Последние дни и ночи прошли в постоянной тревоге и напряжении, под писк и шипение щенков, которых нянчил беспечный Итан. После схватки у озера Габриэль все время ждал нового нападения, обращая внимание на каждый шорох, каждый новый запах. Придумывая, как остановить возможного противника… или противников.
Тащить с собой щенков сверов было крайне неразумно и опасно, все равно что ставить указатели на деревьях для зверя. Щенки пахли, оставляя за собой яркий след. Щенки скулили, взывая к помощи. Но, несмотря на очевидные доводы Габриэля, Итан отказывался бросить детенышей свера, сын охотника был непреклонен. И невыносим. Правда, в появлении этих пищащих меховых комочков тоже имелось преимущество. Итан так был поглощен заботой о щенках и мечтами, которые эти щенки могли осуществить, что совершенно не думал о том, каким образом погиб второй свер. Боги были милостивы, и сын охотника по-прежнему не догадывался, что ведет в собственное село настоящего чародея. Или очень ловко скрывал, что не догадывается. Не один раз Габриэль замечал на себе внимательные неприятные взгляды. Но надеялся, что они никак не связаны с его тайной. Возможно, Итан просто опасался за свою жизнь, понимая, что несет в руках целое состояние. Опасения были разумными, соглашался мэйт, примеряя на себя шкуру нищего бездаря.

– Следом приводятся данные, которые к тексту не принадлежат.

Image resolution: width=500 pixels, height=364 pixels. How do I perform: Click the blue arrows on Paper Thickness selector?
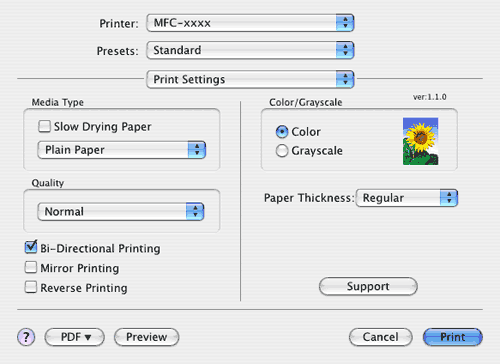point(449,198)
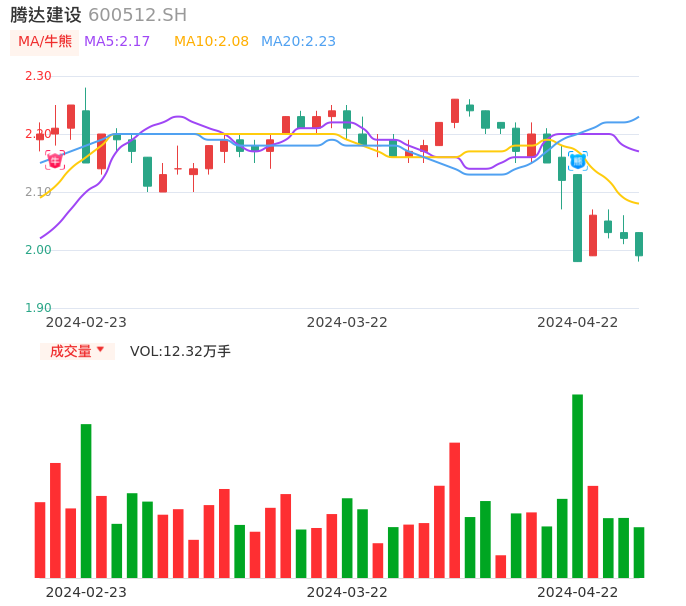The image size is (686, 606).
Task: Click the 2024-04-22 date label under volume chart
Action: click(x=577, y=592)
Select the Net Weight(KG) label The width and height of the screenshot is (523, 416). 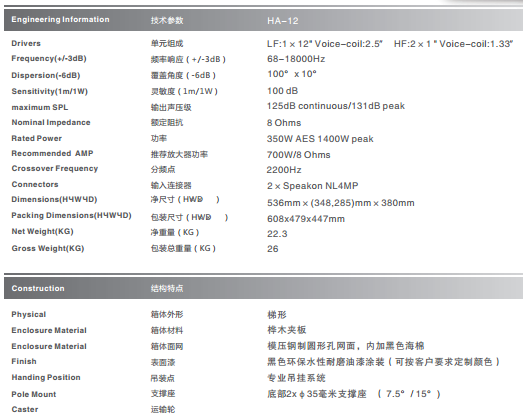click(42, 232)
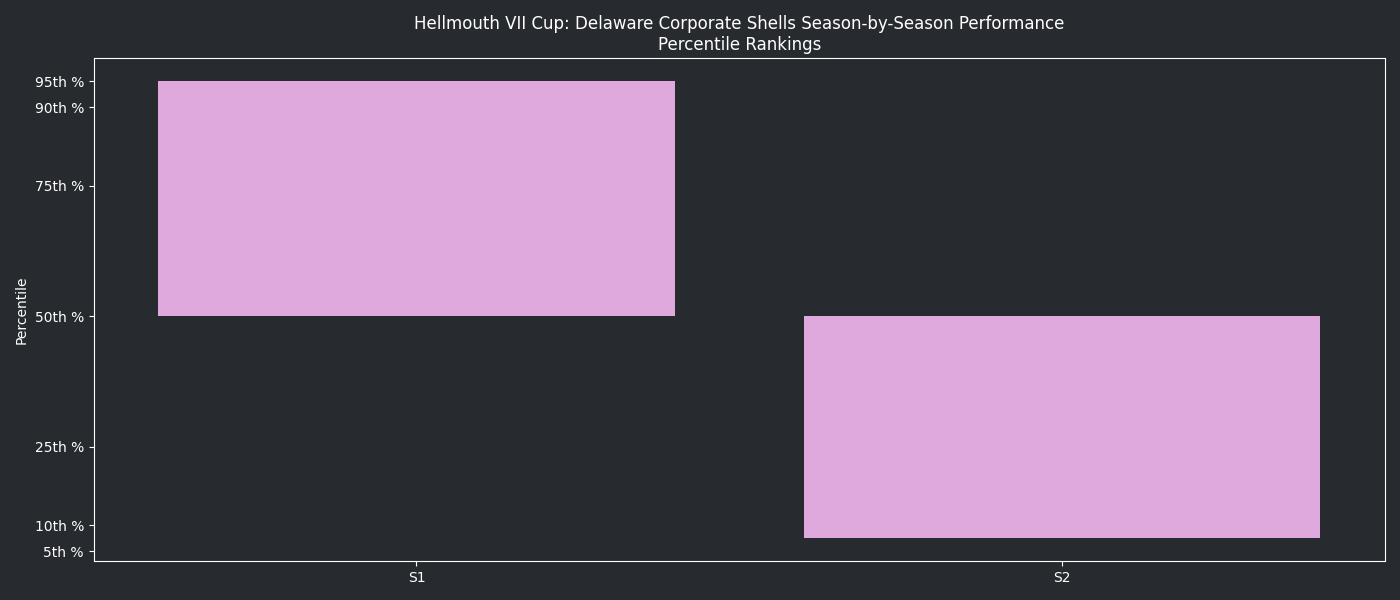Click the 95th % tick label
1400x600 pixels.
pos(59,82)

Ветка, гибкая и колючая, зацепила Габриэля за штаны, словно пытаясь его задержать. Но он даже не остановился, рискуя порвать и без того потрепанную путешествием штанину. Мэйту хотелось поскорее выбраться из леса, который, как фарус-рыба, вначале завлекал, зачаровывал, а потом хотел разорвать на части и сожрать.
Чем ближе были равнины, тем легче становился шаг. Тревога, страх оставляли напряженное тело, улетучиваясь вместе с потом.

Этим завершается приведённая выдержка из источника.